EXERCISE INPUT: Begin

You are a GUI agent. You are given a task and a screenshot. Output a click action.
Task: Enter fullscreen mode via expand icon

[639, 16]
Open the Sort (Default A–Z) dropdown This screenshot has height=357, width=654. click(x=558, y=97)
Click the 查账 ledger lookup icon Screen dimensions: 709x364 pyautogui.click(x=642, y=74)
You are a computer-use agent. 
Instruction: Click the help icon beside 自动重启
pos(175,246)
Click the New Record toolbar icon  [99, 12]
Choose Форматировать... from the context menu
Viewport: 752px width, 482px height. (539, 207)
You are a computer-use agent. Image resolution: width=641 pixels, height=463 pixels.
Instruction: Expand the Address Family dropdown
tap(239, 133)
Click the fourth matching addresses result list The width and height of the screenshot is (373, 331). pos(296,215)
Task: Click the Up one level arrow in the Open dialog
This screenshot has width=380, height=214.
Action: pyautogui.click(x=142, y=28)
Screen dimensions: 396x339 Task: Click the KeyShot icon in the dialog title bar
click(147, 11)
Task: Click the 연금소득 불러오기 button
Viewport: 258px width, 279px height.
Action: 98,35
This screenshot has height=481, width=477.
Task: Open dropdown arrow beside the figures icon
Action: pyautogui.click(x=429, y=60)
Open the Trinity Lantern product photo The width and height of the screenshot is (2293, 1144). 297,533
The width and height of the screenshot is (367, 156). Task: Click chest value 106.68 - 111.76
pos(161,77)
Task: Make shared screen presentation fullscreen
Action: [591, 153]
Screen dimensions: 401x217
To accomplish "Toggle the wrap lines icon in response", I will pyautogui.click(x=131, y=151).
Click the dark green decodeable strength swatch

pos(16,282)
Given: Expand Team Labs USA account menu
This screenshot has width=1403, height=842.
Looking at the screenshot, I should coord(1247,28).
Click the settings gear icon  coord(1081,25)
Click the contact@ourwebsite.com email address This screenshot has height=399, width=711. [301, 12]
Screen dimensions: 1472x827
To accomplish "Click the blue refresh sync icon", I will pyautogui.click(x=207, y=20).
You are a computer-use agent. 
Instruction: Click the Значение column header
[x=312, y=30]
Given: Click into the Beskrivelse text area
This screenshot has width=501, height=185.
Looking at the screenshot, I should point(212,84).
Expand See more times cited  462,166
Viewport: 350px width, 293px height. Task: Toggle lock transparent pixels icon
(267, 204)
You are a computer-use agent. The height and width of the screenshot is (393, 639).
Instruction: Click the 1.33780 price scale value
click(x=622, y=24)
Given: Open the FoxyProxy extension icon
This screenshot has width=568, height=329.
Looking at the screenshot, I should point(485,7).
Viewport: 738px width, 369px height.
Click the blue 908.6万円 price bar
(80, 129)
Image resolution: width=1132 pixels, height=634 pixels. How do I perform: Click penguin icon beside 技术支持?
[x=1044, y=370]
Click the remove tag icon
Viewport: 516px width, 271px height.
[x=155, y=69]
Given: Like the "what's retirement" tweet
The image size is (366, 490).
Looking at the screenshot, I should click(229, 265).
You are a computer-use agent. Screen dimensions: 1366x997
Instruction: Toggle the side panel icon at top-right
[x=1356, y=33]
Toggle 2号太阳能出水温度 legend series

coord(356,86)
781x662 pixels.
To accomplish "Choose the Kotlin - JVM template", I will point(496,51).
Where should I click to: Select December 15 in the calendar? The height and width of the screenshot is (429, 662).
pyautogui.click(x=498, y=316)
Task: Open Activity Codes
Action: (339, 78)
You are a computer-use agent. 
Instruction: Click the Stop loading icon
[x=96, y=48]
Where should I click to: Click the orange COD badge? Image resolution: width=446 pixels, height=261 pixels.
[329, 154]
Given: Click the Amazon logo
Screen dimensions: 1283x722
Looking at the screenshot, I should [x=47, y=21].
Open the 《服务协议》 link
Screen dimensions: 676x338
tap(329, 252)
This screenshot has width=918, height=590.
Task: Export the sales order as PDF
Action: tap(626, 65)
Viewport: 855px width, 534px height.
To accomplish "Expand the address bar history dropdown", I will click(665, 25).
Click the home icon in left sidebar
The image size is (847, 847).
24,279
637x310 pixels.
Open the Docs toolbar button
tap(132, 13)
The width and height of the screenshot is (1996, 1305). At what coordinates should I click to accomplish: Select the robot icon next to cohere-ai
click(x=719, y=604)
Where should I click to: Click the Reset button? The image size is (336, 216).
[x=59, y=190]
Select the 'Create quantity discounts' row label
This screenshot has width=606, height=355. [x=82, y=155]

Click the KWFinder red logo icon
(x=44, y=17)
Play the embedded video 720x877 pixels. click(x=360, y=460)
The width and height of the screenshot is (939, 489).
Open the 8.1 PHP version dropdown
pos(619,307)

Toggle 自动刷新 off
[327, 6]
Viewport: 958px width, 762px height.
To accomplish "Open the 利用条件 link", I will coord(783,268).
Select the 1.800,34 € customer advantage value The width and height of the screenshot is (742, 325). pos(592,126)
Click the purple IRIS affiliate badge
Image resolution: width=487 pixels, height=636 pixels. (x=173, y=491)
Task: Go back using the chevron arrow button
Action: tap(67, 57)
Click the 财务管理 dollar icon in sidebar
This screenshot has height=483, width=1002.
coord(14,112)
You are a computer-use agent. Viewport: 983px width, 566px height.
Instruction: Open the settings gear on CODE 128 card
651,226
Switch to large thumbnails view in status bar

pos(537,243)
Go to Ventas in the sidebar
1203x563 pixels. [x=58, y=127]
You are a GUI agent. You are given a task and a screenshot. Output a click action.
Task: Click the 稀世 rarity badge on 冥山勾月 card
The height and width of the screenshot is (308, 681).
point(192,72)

EXERCISE INPUT: End

## ASSIGNMENT
All lines above containing the string "computer" are to be collected.

## WRITTEN SOLUTION
You are a computer-use agent. 
You are a computer-use agent. Image resolution: width=641 pixels, height=463 pixels.
You are a computer-use agent. 
You are a computer-use agent. The height and width of the screenshot is (393, 639).
You are a computer-use agent. Screen dimensions: 1366x997
You are a computer-use agent. 
You are a computer-use agent. Viewport: 983px width, 566px height.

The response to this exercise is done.